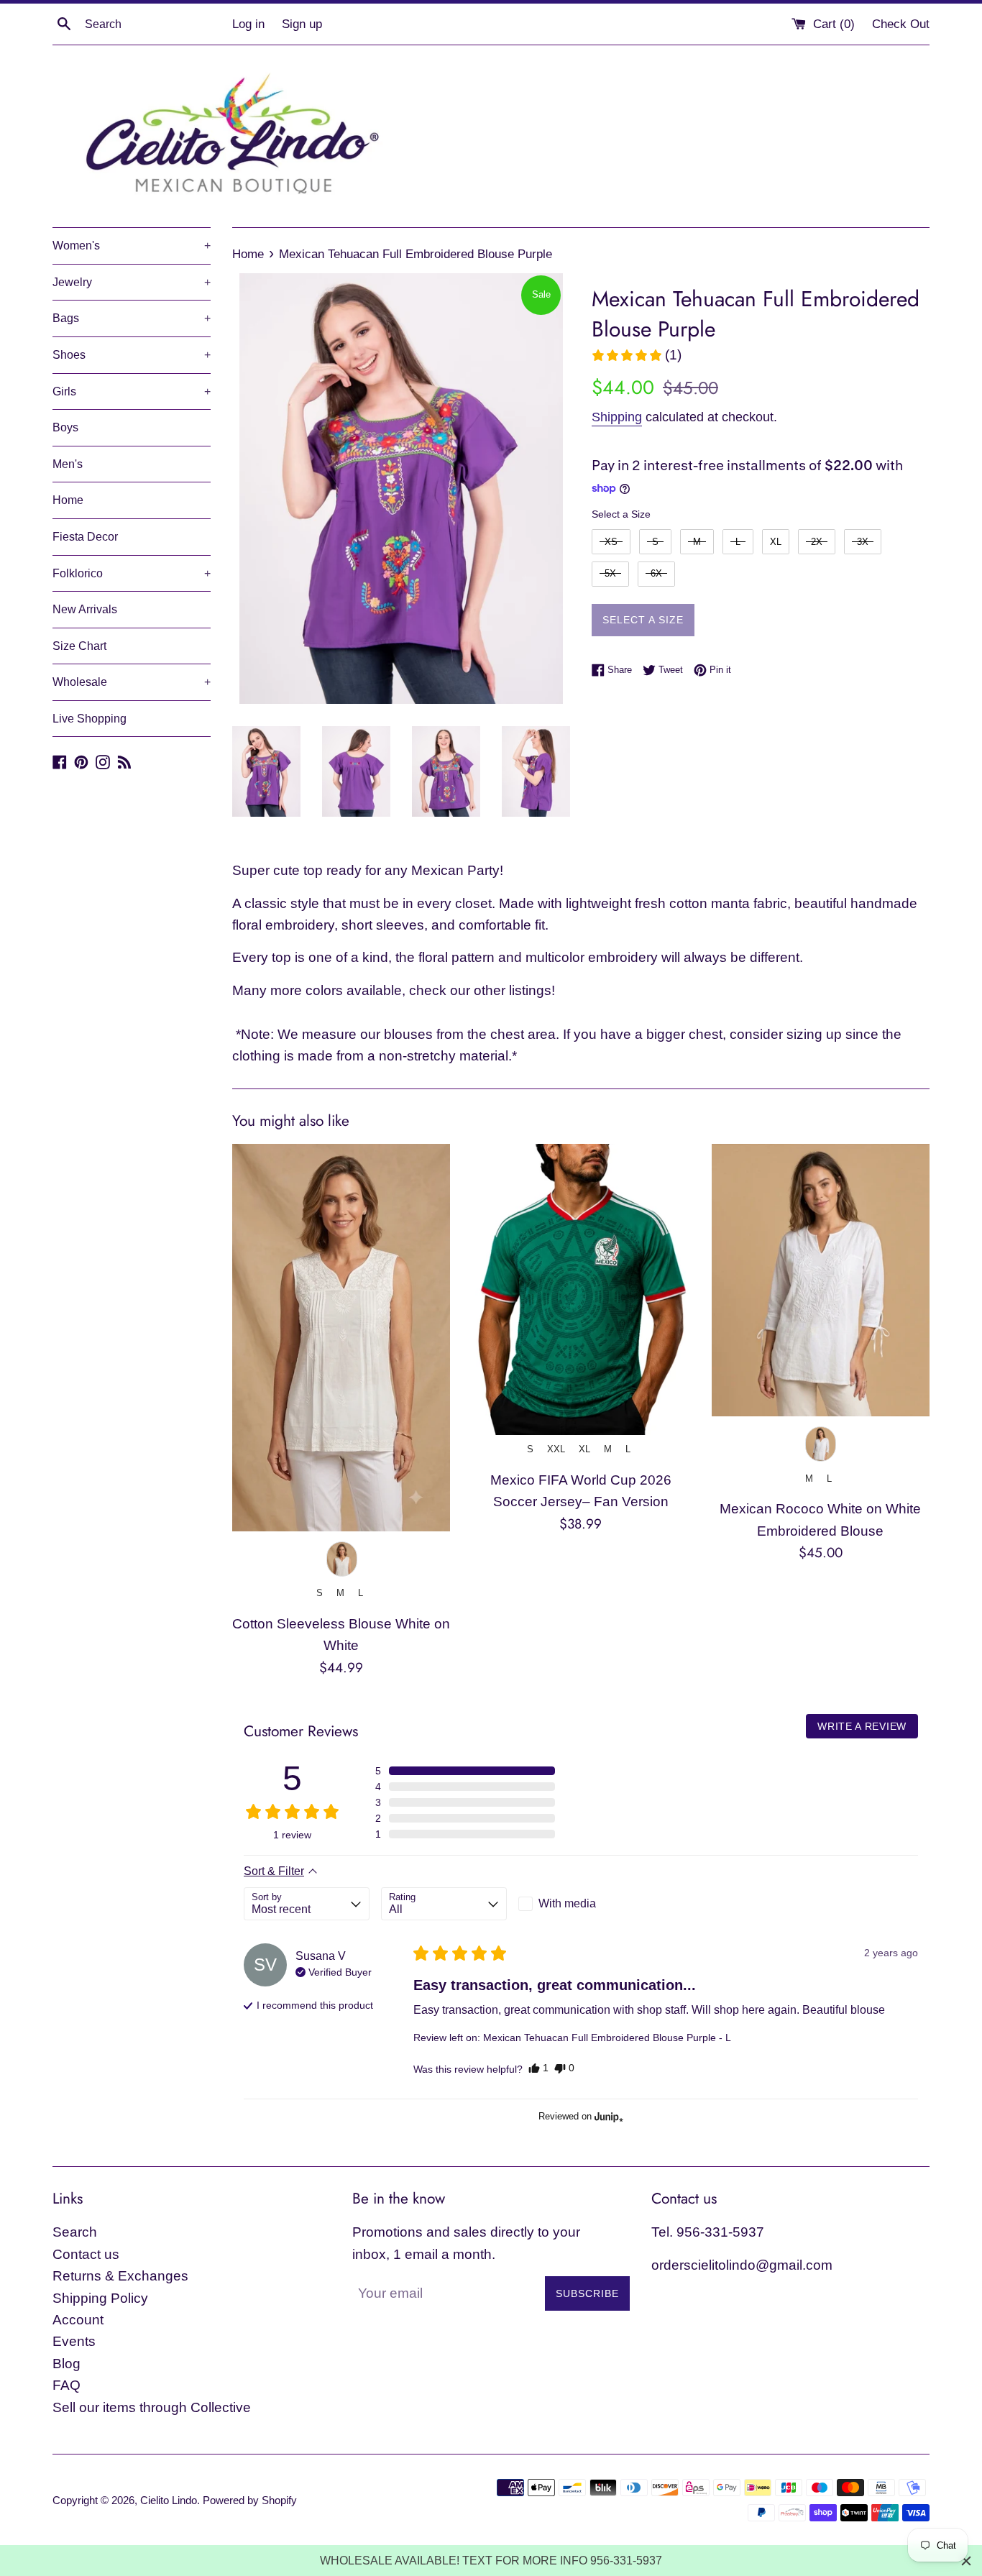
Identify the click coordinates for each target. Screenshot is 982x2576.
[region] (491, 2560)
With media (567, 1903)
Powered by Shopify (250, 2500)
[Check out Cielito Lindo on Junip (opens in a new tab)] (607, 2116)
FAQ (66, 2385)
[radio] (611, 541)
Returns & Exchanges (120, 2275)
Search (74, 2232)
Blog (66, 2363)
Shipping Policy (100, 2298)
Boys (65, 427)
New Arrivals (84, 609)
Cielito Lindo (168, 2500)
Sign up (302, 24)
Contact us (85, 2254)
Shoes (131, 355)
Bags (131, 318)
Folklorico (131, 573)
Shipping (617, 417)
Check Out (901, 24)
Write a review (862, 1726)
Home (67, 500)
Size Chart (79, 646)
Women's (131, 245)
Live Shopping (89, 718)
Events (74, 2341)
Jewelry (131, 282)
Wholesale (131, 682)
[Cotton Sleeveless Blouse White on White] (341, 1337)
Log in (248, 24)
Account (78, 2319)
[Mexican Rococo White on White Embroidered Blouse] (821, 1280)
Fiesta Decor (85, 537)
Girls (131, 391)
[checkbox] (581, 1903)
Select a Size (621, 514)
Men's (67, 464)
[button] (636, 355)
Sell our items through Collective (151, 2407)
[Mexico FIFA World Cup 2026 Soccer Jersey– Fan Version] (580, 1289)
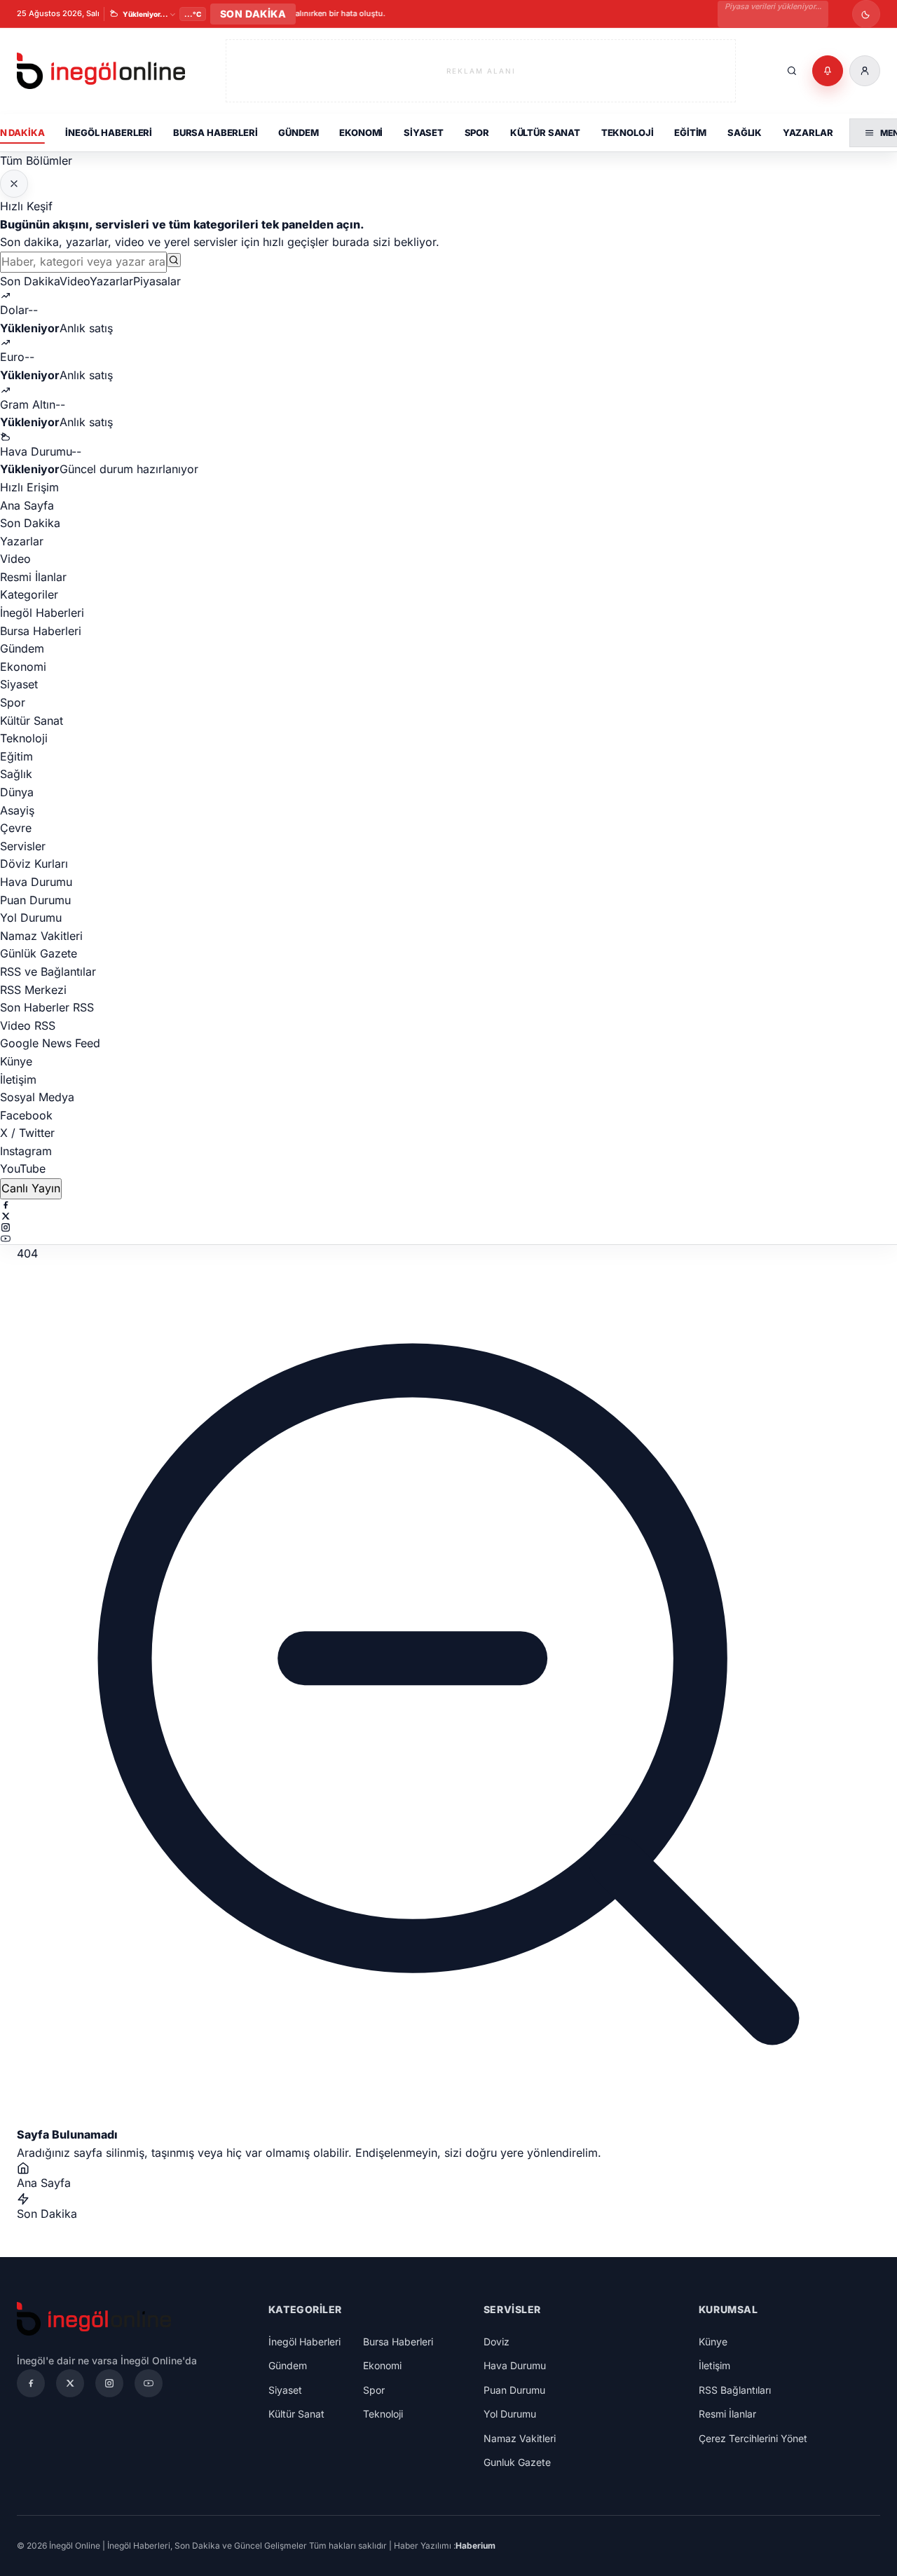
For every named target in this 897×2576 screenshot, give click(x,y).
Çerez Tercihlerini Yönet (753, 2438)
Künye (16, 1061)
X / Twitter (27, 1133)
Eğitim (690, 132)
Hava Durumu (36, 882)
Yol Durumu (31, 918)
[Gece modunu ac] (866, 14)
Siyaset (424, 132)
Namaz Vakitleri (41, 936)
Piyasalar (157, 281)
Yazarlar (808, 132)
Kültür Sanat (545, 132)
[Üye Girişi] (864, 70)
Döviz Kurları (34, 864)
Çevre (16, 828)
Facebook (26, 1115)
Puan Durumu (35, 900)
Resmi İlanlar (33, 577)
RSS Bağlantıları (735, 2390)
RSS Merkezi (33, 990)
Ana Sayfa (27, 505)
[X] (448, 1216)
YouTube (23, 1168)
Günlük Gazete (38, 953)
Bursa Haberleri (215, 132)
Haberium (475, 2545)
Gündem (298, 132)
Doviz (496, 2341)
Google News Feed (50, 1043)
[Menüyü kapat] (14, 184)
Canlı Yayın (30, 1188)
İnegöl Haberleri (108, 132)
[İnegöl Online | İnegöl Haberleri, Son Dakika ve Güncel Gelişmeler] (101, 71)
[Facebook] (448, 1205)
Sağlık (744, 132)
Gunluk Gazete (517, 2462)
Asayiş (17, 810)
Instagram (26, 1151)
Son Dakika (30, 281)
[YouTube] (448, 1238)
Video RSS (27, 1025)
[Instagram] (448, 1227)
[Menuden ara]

### TASK ITEM
Leave the pictures aside and output each entry exactly as it stands.

### EXERCISE OUTPUT
Identify the click coordinates for each target. Screenshot is 982x2576.
[region] (491, 2560)
With media (567, 1903)
Powered by Shopify (250, 2500)
[Check out Cielito Lindo on Junip (opens in a new tab)] (607, 2116)
FAQ (66, 2385)
[radio] (611, 541)
Returns & Exchanges (120, 2275)
Search (74, 2232)
Blog (66, 2363)
Shipping Policy (100, 2298)
Boys (65, 427)
New Arrivals (84, 609)
Cielito Lindo (168, 2500)
Sign up (302, 24)
Contact us (85, 2254)
Shoes (131, 355)
Bags (131, 318)
Folklorico (131, 573)
Shipping (617, 417)
Check Out (901, 24)
Write a review (862, 1726)
Home (67, 500)
Size Chart (79, 646)
Women's (131, 245)
Live Shopping (89, 718)
Events (74, 2341)
Jewelry (131, 282)
Wholesale (131, 682)
[Cotton Sleeveless Blouse White on White] (341, 1337)
Log in (248, 24)
Account (78, 2319)
[Mexican Rococo White on White Embroidered Blouse] (821, 1280)
Fiesta Decor (85, 537)
Girls (131, 391)
[checkbox] (581, 1903)
Select a Size (621, 514)
Men's (67, 464)
[button] (636, 355)
Sell our items through Collective (151, 2407)
[Mexico FIFA World Cup 2026 Soccer Jersey– Fan Version] (580, 1289)
For every named target in this 897×2576 screenshot, give click(x,y).
Çerez Tercihlerini Yönet (753, 2438)
Künye (16, 1061)
X / Twitter (27, 1133)
Eğitim (690, 132)
Hava Durumu (36, 882)
Yol Durumu (31, 918)
[Gece modunu ac] (866, 14)
Siyaset (424, 132)
Namaz Vakitleri (41, 936)
Piyasalar (157, 281)
Yazarlar (808, 132)
Kültür Sanat (545, 132)
[Üye Girişi] (864, 70)
Döviz Kurları (34, 864)
Çevre (16, 828)
Facebook (26, 1115)
Puan Durumu (35, 900)
Resmi İlanlar (33, 577)
RSS Bağlantıları (735, 2390)
RSS Merkezi (33, 990)
Ana Sayfa (27, 505)
[X] (448, 1216)
YouTube (23, 1168)
Günlük Gazete (38, 953)
Bursa Haberleri (215, 132)
Haberium (475, 2545)
Gündem (298, 132)
Doviz (496, 2341)
Google News Feed (50, 1043)
[Menüyü kapat] (14, 184)
Canlı Yayın (30, 1188)
İnegöl Haberleri (108, 132)
[İnegöl Online | İnegöl Haberleri, Son Dakika ve Güncel Gelişmeler] (101, 71)
[Facebook] (448, 1205)
Sağlık (744, 132)
Gunluk Gazete (517, 2462)
Asayiş (17, 810)
Instagram (26, 1151)
Son Dakika (30, 281)
[YouTube] (448, 1238)
Video RSS (27, 1025)
[Instagram] (448, 1227)
[Menuden ara]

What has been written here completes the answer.